■ **Tarefas propostas**
1 > Transcreva do texto sobre a crise no Brasil a passagem que vai de "A sensação de vertigem" até "presidente da República.", inclusive.
2 > Dê prosseguimento ao texto sobre a crise no Brasil a partir da última frase apresentada.

■ **Trecho selecionado**
• O país enfrenta uma tempestade perfeita. Mas a crise é de governo, não das instituições. E isso é razão para esperança em dias melhores
Guilherme Evelin – Revista Época
Em meteorologia, uma tempestade perfeita se forma quando há uma combinação rara de vários eventos climáticos que, em sua confluência, contribuem para aumentar o poder de devastação do vendaval. O Brasil está hoje no meio de uma tempestade perfeita. O país enfrenta uma convergência de crises nas esferas econômica, política e judicial que estão aumentando dramaticamente a intensidade das turbulências atuais.
Desde o começo do ano, as circunstâncias se agravaram em todas as frentes. Na economia, todas as projeções sobre a inflação, a queda do PIB, o aumento do desemprego e o estado das contas públicas pioraram em relação aos cenários iniciais de 2015 - que já eram sombrios. Na política, o governo Dilma Rousseff chegou ao nível mais baixo de apoio popular desde o governo José Sarney e perdeu o controle da agenda política. Sem sustentação, vem sendo submetido a sucessivas derrotas em votações no Congresso. No âmbito judicial, as investigações da Operação Lava Jato colocaram na cadeia acionistas e executivos das duas maiores construtoras do país - Odebrecht e Andrade Gutierrez. Também levantaram denúncias de que o caixa da campanha da reeleição da presidente Dilma, em 2014, foi abastecido com recursos desviados dos contratos superfaturados no esquema do petrolão. A medida da vastidão da tempestade foi dada na semana passada quando Dilma, em entrevista ao jornal Folha de S.Paulo, disse que não vai cair - reação um tanto estabanada porque, ao comentar a hipótese, a presidente da República quebrou um dos códigos do poder: em casa de enforcado, não se fala de forca.
A sensação de vertigem em meio a um redemoinho aumenta porque uma crise alimenta a outra. Ao atingir algumas das maiores empresas do país, a Operação Lava Jato contribui para acentuar a recessão da economia. A crise econômica ajuda a afundar ainda mais o governo e a tirar dele sustentação política. A crise do governo, por sua vez, piora as perspectivas da economia. Sem estabilidade política, que é capaz de dar confiança no futuro, os investidores não se animarão — e isso dificultará a recuperação do crescimento econômico. E a sensação de desgoverno dá mais fôlego para os processos judiciais que podem, no limite, custar o cargo da presidente da República.

■ **Material extraído**

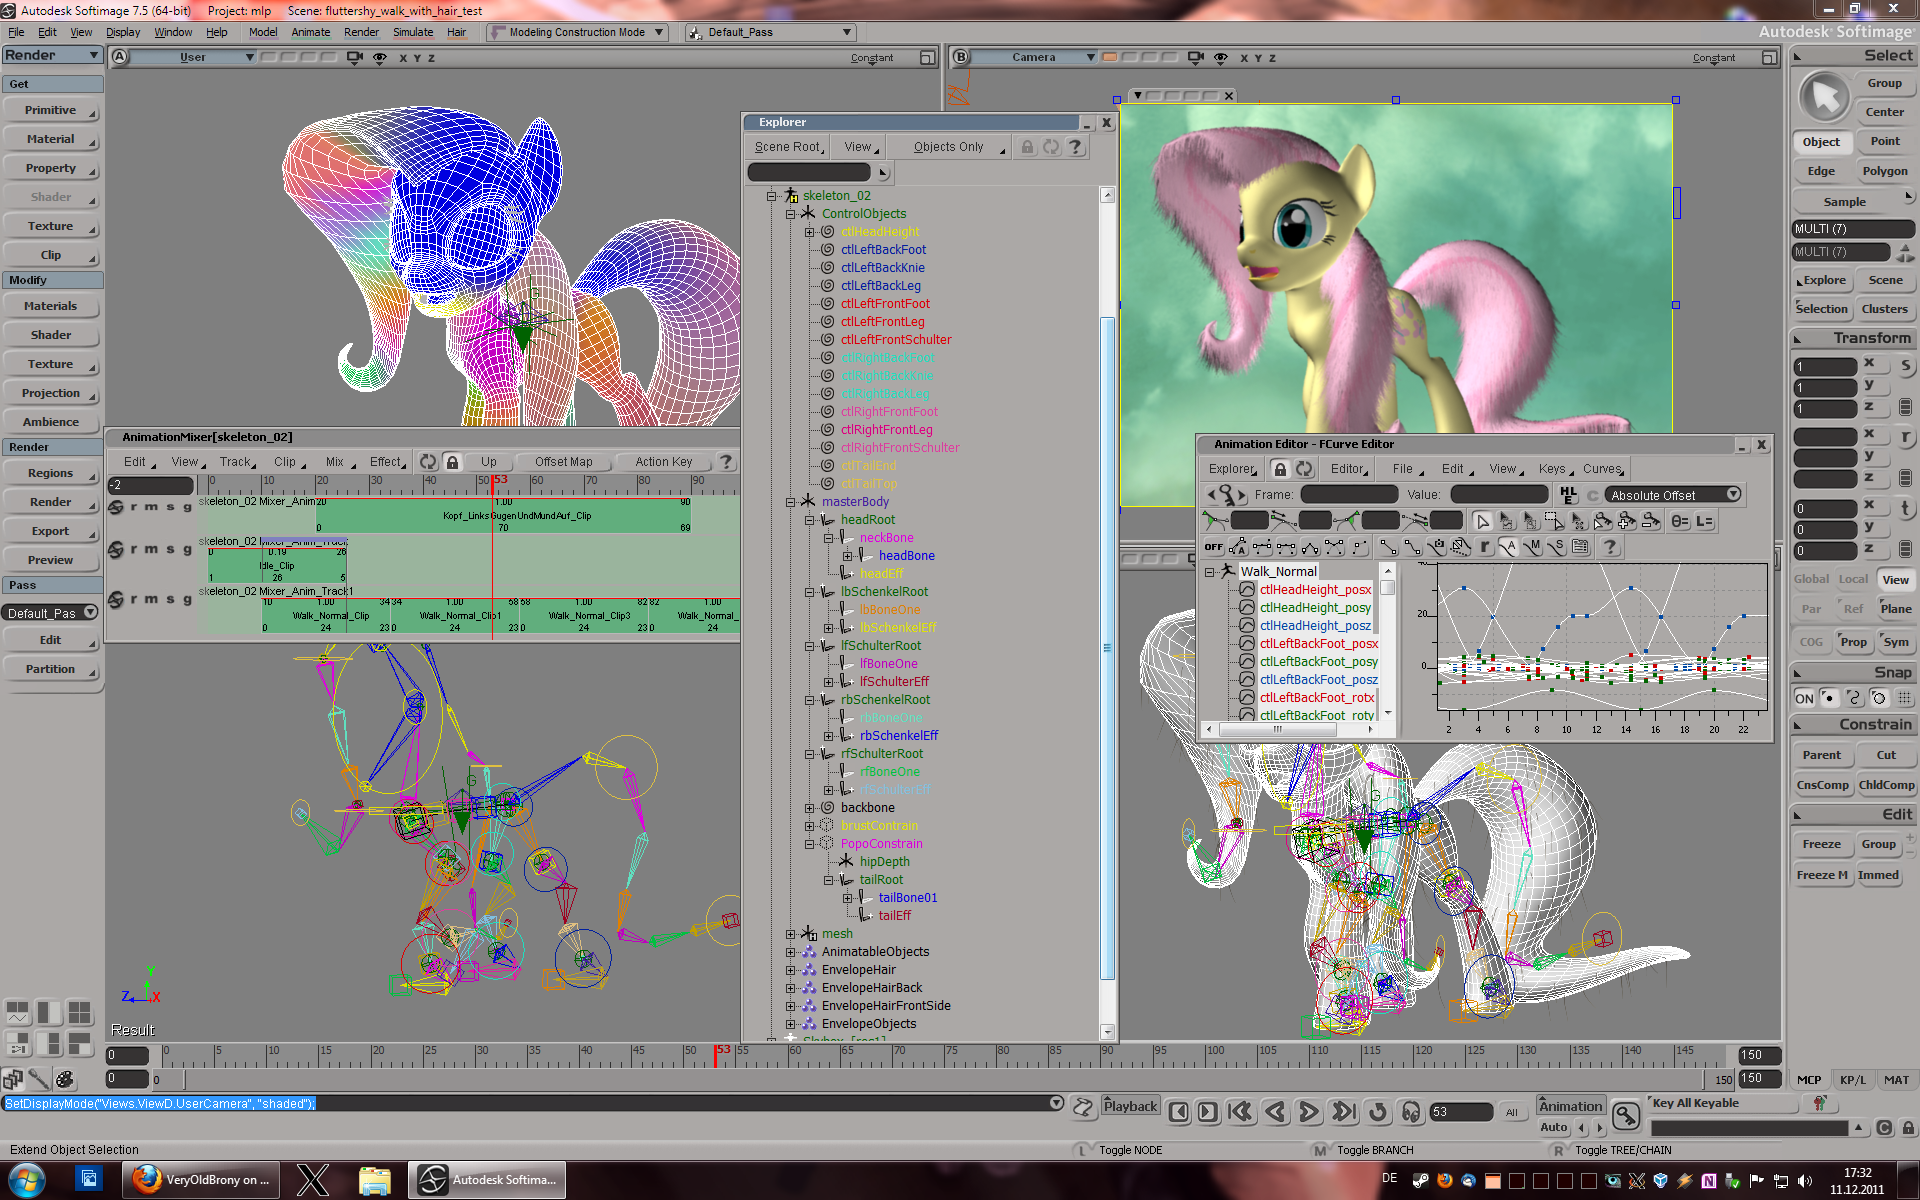The height and width of the screenshot is (1200, 1920).
Task: Toggle the eye icon in viewport A header
Action: (380, 58)
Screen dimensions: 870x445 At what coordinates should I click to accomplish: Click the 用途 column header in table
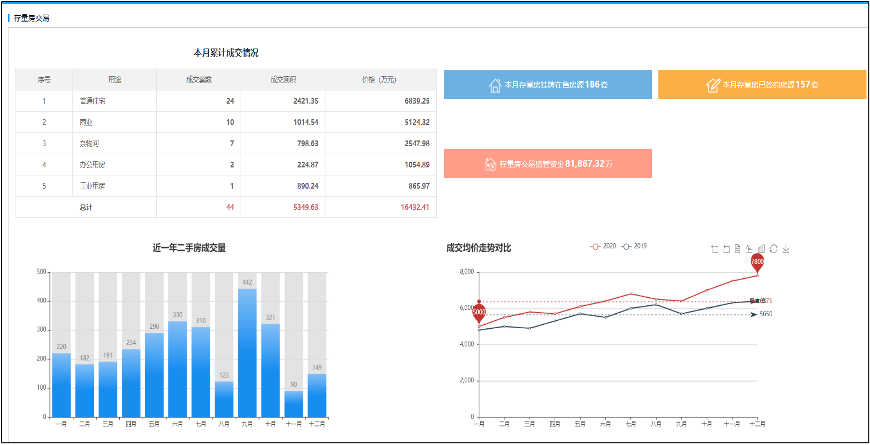(x=115, y=79)
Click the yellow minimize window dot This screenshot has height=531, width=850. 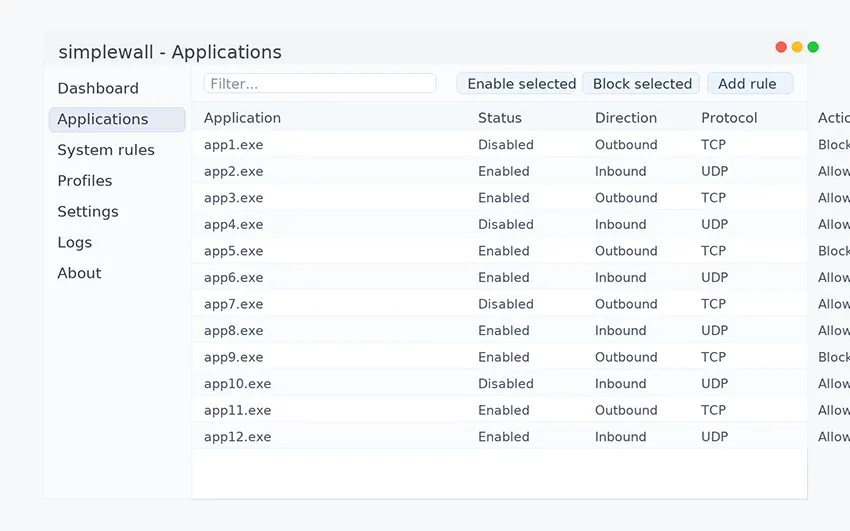[797, 47]
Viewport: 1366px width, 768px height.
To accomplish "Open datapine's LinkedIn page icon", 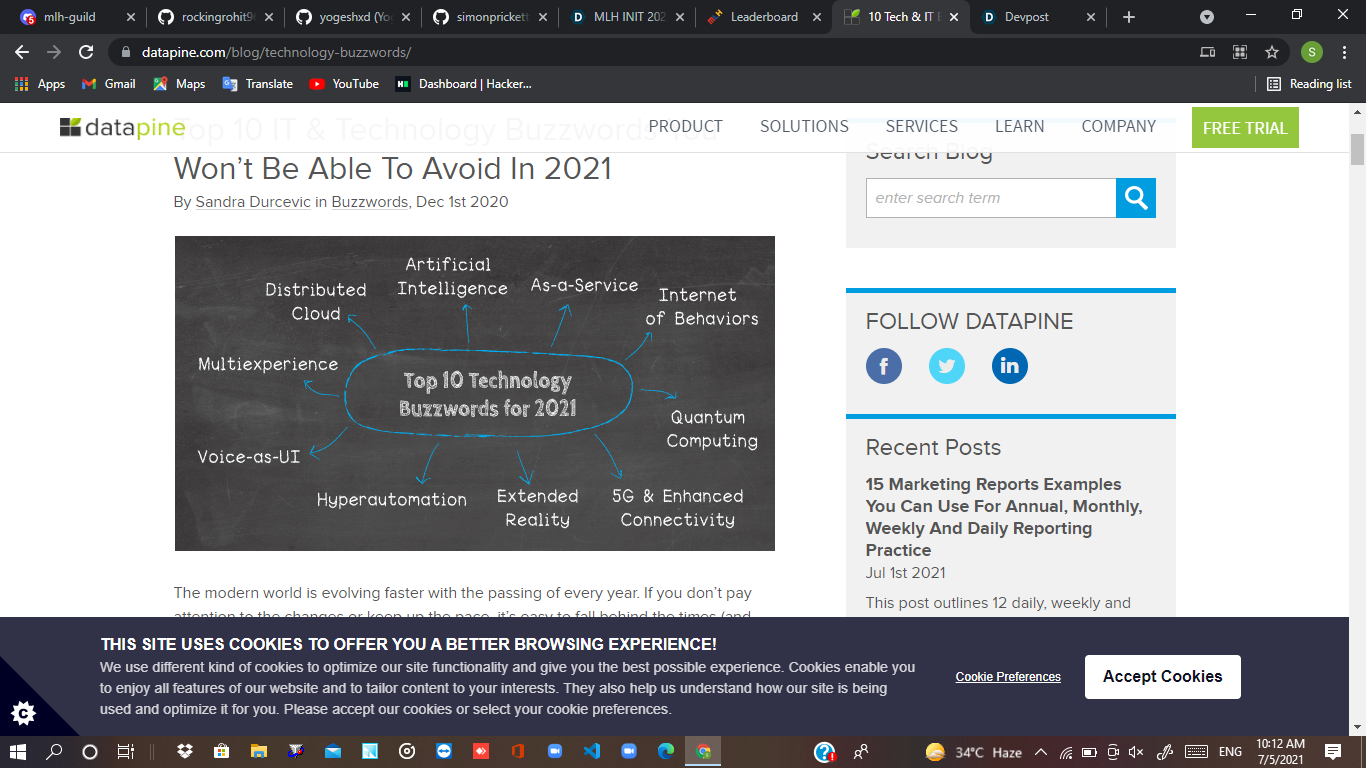I will (x=1010, y=366).
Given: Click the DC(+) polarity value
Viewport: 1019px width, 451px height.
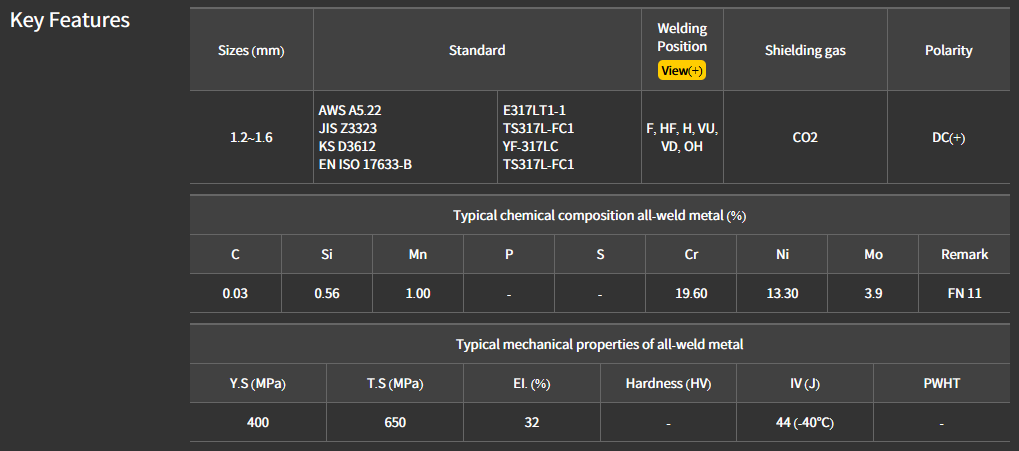Looking at the screenshot, I should [948, 137].
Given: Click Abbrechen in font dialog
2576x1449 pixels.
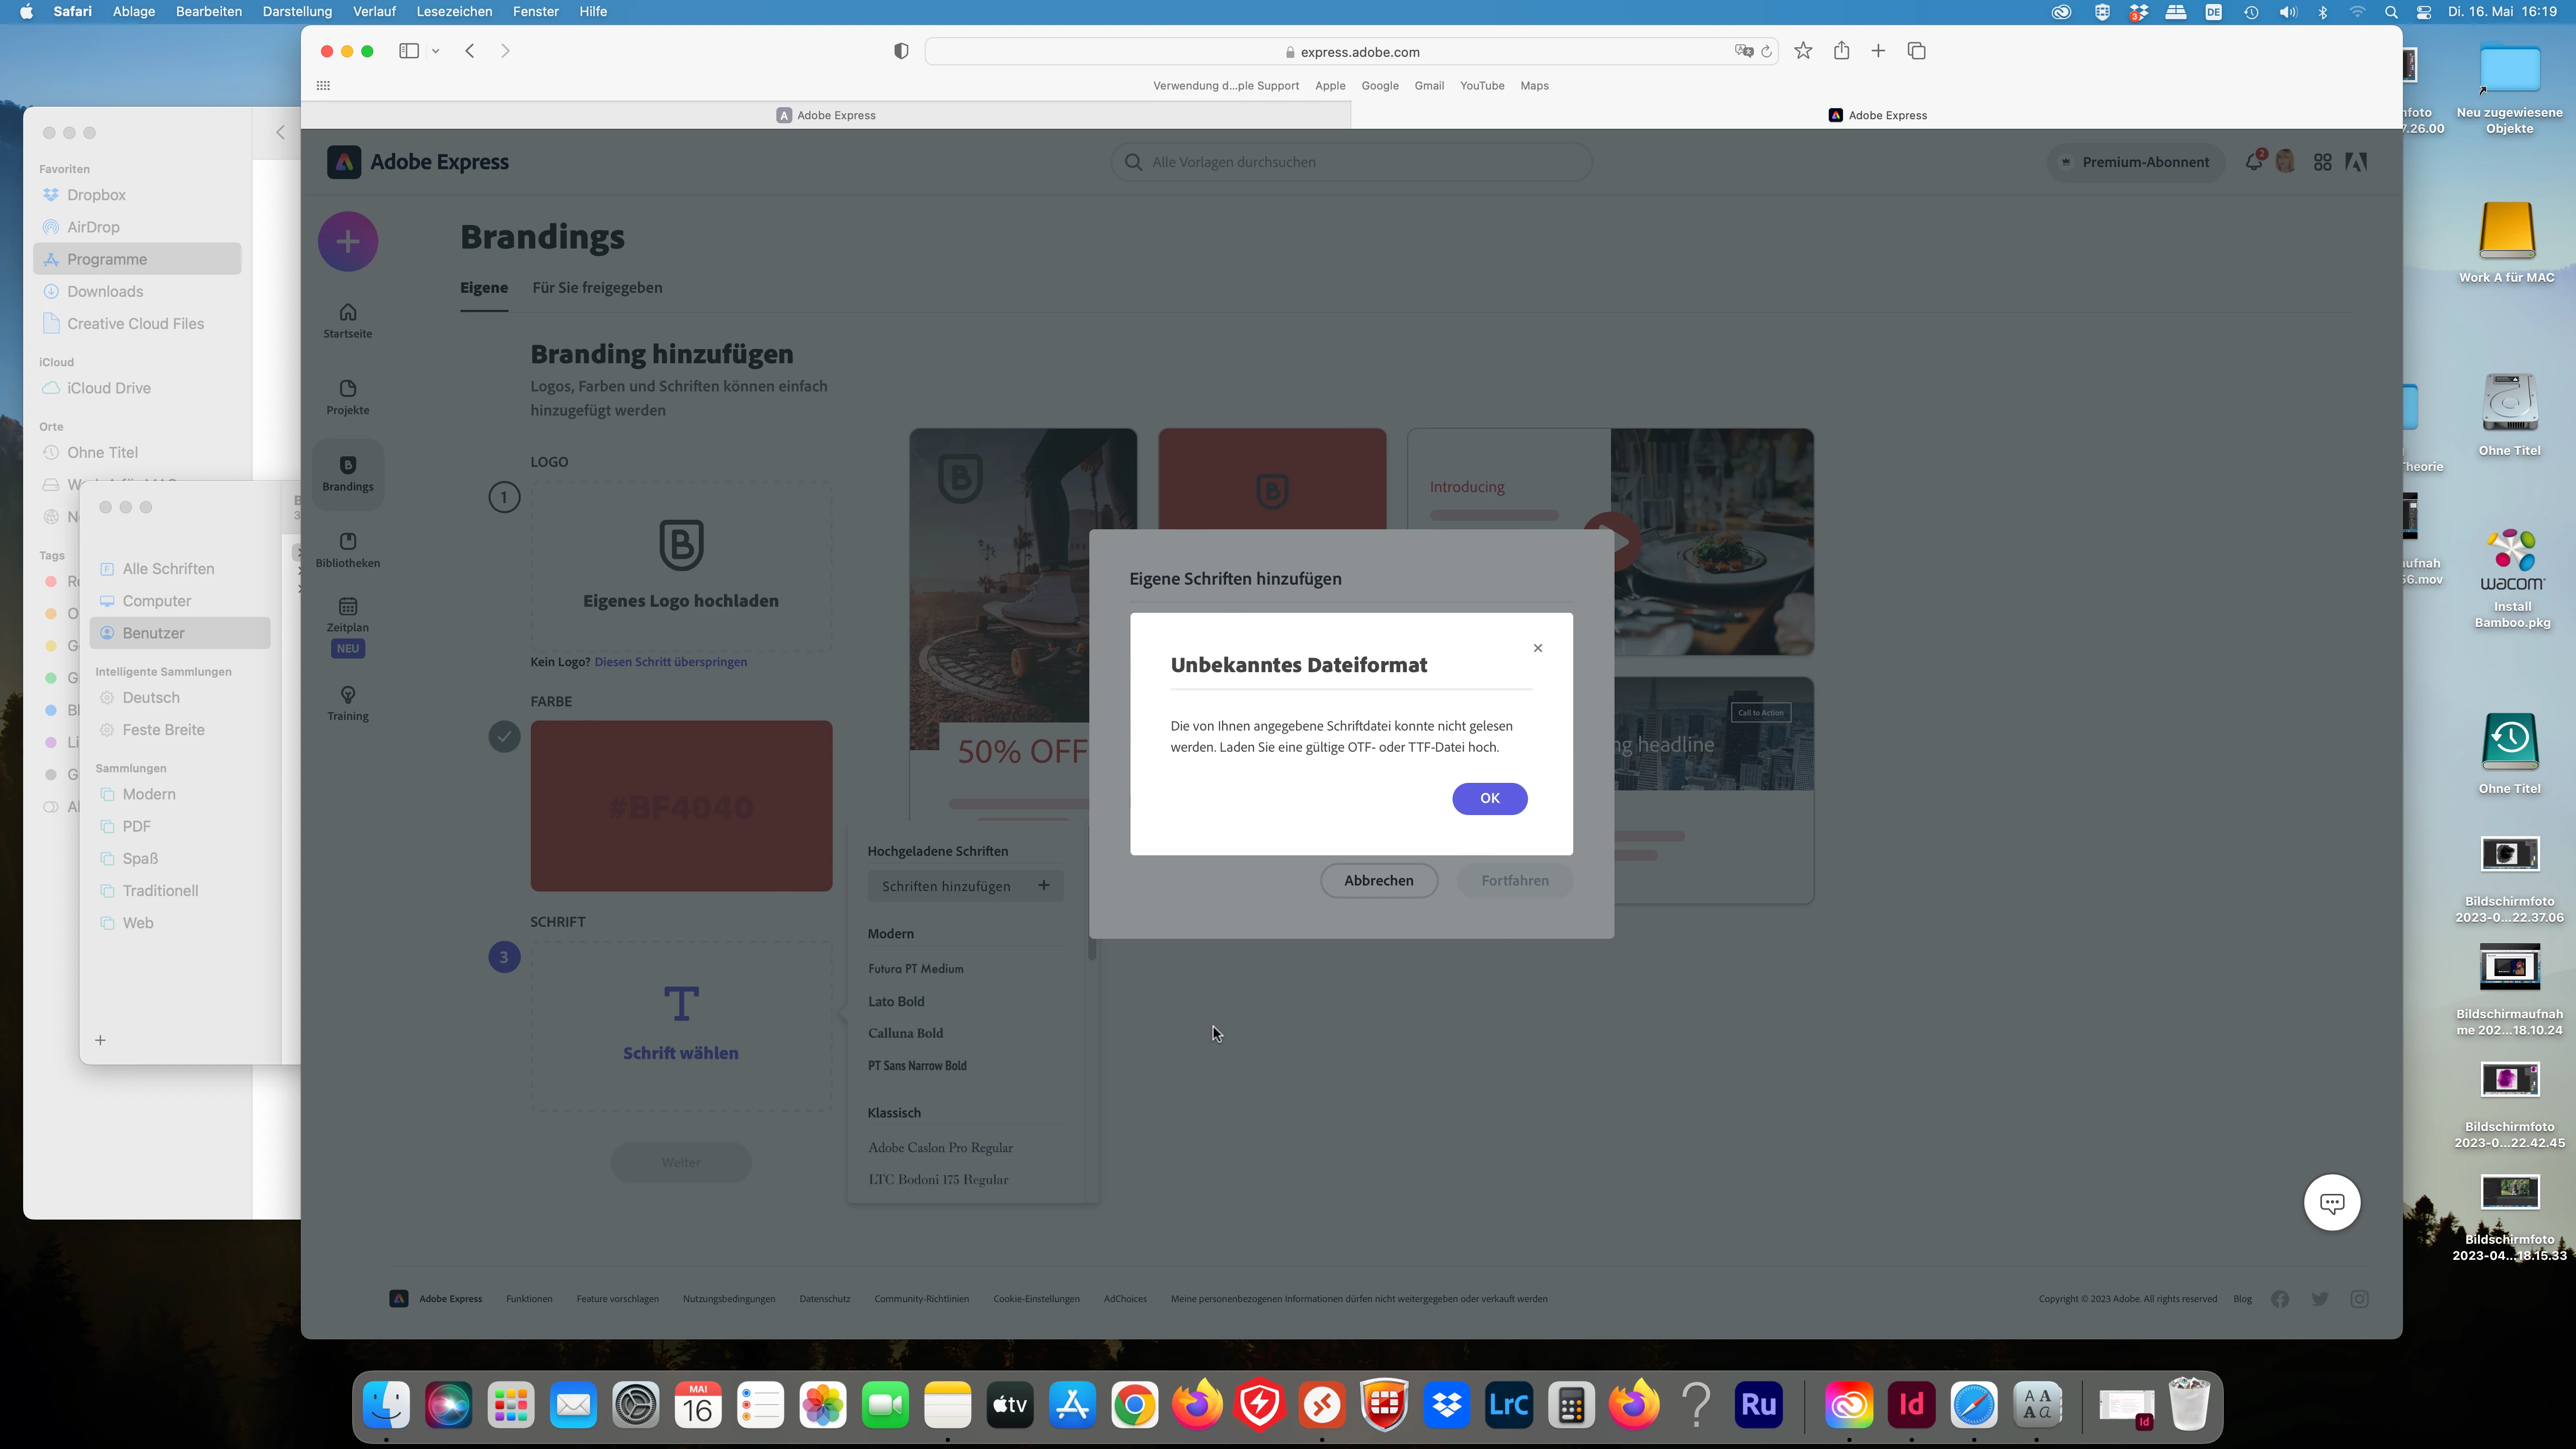Looking at the screenshot, I should click(x=1378, y=880).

■ **Respostas por tarefa**
1 >
A sensação de vertigem em meio a um redemoinho aumenta porque uma crise alimenta a outra. Ao atingir algumas das maiores empresas do país, a Operação Lava Jato contribui para acentuar a recessão da economia. A crise econômica ajuda a afundar ainda mais o governo e a tirar dele sustentação política. A crise do governo, por sua vez, piora as perspectivas da economia. Sem estabilidade política, que é capaz de dar confiança no futuro, os investidores não se animarão — e isso dificultará a recuperação do crescimento econômico. E a sensação de desgoverno dá mais fôlego para os processos judiciais que podem, no limite, custar o cargo da presidente da República.

2 >
Como escapar desse ciclo infernal? O Brasil tem condições de superar a crise sem ser engolido pelo turbilhão? Em Uma história do povo americano, o ensaísta inglês Paul Johnson escreveu que a ascensão dos Estados Unidos de ex-colônia do Reino Unido à maior potência mundial foi determinada por muitos fatores, "mas o mais importante é sempre a qualidade das lideranças". "Afortunadamente para a América, a geração de políticos que emergiram para liderar as colônias rumo à independência foi um dos mais formidáveis grupos de homens da história: sensíveis, mentes abertas, corajosos, bem-educados, talentosos, maduros e dotados de visão de longo prazo", diz Johnson.
Desse ângulo, há motivos para cultivar o ceticismo. Como diz o ex-ministro e economista João Sayad, a "ausência de liderança do Brasil é gritante". "Falta ideia e falta gente", diz Sayad (leia a entrevista na página 52). Não é só o mandato da presidente Dilma que está sob ameaça de ser levado de roldão por investigações policiais-judiciais. Na linha de sucessão da República, os presidentes da Câmara, Eduardo Cunha (PMDB-RJ), e do Senado, Renan Calheiros (PMDB-AL), também são alvos de investigações e podem ser processados. Faltam aos partidos políticos, depauperados, quadros com as qualidades dos líderes da Independência americana mencionadas por Johnson. Em 1992, no processo de impeachment do ex-presidente Fernando Collor, a presença de lideranças no Congresso, como Ulysses Guimarães, Mário Covas e Fernando Henrique Cardoso, ajudou a superar o trauma da queda do primeiro presidente eleito após o fim da ditadura militar. Hoje, como diz o cientista político Carlos Mello, professor do Insper, em São Paulo, "está difícil distinguir quem não é baixo clero no Congresso Nacional"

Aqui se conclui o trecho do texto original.